━━━ Verilen metin

Türkiye’de Radikal Sosyalistler Sosyal Demokratlaşmak, Sosyal Demokratlar Liberalleşmek Zorunda!
Siyasal veya ideolojik görüşlerin zorla değiştirilmesi, değiştirilmesinin teklifi ne kadar anlamsız veya saçma ise, bu düşünce yapısında olanların bu gün ve yakın gelecekte piyasada büyük işler yapabilmesini iddia etmek oldukça zordur.
Radikal sosyalistlerin sosyal demokratlaşmasını, sosyal demokratların liberalleşmesini gerektirecek bir çok dışsal faktör bulunmaktadır. Bunlara kısaca değinmek istiyorum.
Siyasal İslamın Uzun Süreli Önlenemeyen Yükselişi:
1980 li yıllardan itibaren çok büyük idealler ve çok boyutlu gayretler ile İmam Hatip Liseleri bütün Türkiye’de sadece İmam Hatip yetiştirmek için değil aynı zamanda stratejik açıdan son derece hızlı bir şekilde nitelik ve nicelik olarak çoğaltıldı, büyütüldü. Bu duruma zaten öteden beri İsmet Paşa döneminde dine yapılmış baskılar ve ölü yıkamaya imam bile bulunamamış olması iyi bir sebepti.
Son otuz yıldır bu okullardaki gençler büyüdüler, eğitimlerini tamamladılar, evlendiler, her biri en az üçer çocuk yaptı, ve o çocukların çocukları bile bu gün oy kullanma yaşını doldurmuş seçmenler olarak karşımıza çıktı. Bu kemikleşmiş seçmenlere ilave olarak bir de sıfır gelir grubu veya toplumun en az gelir grubuna ait kişilerin satın alınmış oylarıyla birleşince ortaya Türkiye için en az yüzde yirmibeşlik bir oy çıkmaktadır. Bunlara katılan bir de kararsız ve ortada dolaşan oyları ilave ettiğimizde aritmetik olarak yüzde otuz ve otuzbeşlik bir sempatizan grubu ortaya çıkmaktadır.
Bu kitlenin üç dönem boyunca seçmiş olduğu iktidarın kurduğu düzene ayak uyduran semirmeye (beslenmeye) endeksi liberal yeşil tonajlı levantenlerin de sosyal gücüyle durum daha da kronik hale gelmektedir.

━━━━━━
━━━ Verilen veriler

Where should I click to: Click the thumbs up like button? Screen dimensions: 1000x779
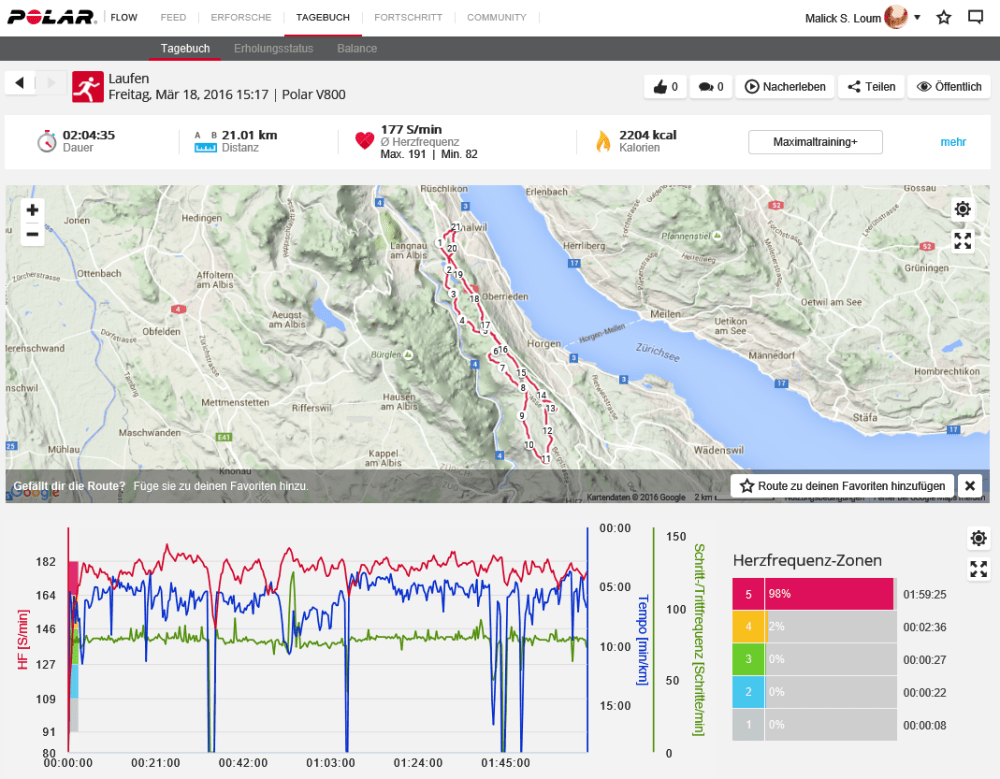(665, 87)
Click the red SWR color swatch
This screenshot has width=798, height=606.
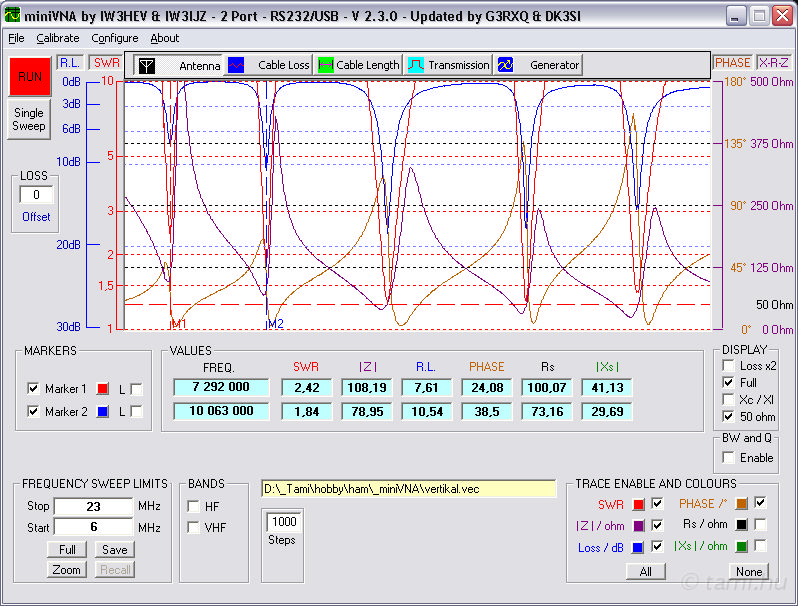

━━━━━━

◆ Alıştırma görevleri ◆
- a) Siyasal İslamın yükselişini anlatan metne göre şu ifadelerin her biri doğru mu? Her birine evet ya da hayır deyin ve metindeki belirleyici sözleri olduğu gibi aktarın. (i) İmam Hatip Liseleri 1980'li yıllardan itibaren çoğaltıldı. (ii) Bu okullardaki gençlerin her biri en az iki çocuk yaptı. (iii) Kararsız oylar da eklenince sempatizan grubu yüzde elliye ulaşıyor.
- b) Siyasal İslamın yükselişini anlatan metni kaldığı yerden alıp sürdürün.

◆ Alıştırma yanıtları ◆
- a)
(i) Evet: "1980 li yıllardan itibaren" ve "nitelik ve nicelik olarak çoğaltıldı, büyütüldü".
(ii) Hayır: "her biri en az üçer çocuk yaptı".
(iii) Hayır: "aritmetik olarak yüzde otuz ve otuzbeşlik bir sempatizan grubu ortaya çıkmaktadır".

- b)
Yakın Tarihe Kadar Oluşmamış İslami Burjuvazinin Ortaya Çıkıp Kökleşmesi:
28 Şubat dönemindeki siyasal iktidara yapılan postmodern darbe ve destekçileri sözde bu tabanın burjuvazisinin de kökünü kazıdıklarını veya hacamat ettiklerini zannettiler. Ancak bilmedikleri başka bir gerçek vardı ki, tarikat ve cemaatler kişi bazında değil anonim şirket bazında yapılanmışlar ve sermayeleri fazlaca bölünmüş ve son derece başarılı bir portföy yönetimiyle büyük hatta devasa sermayeleri görünmez bir nitelikle yönetmeyi başarmışlardı. Su altından saman yürütme operasyonunda Fethullah Gülen ve ekibinin vizyonunun çok büyük bir etkisi olmuştu. Bu son derece gizli gelişme süreci 28 Şubat’ın hassas döneminde Fethullah Gülen ve Bülent Ecevit dostluğunun altına gizlenmişti.
Dahası öteden beri yadsınan ve ciddiye alınmayan İslami Burjuvazi gerçek anlamda siyasal islamın kökleştiği gibi ekonomik alanda kökleşmişti.
Milliyetçi / Ulusalcı Duygulardaki Gelişme:
Gerek dünyadaki ulusalcılık akımları, gerek Türkiye’nin doğu ve güneydoğu bölgelerinde var olan ayrılıkçı terör olayları ülke genelinde ciddi bir ulusalcılık akımının oluşmasına neden oldu. Bu ulusalcılık muhafazakarlıkla paralel olarak geliştiğinden sosyal demokratların evrenselci görüşleri ve radikal sosyalistlerin materyalist düşün sisteminden kaynak alan sınıfsız toplum modelleri toplumda kaçınılacak akımlar haline geldi.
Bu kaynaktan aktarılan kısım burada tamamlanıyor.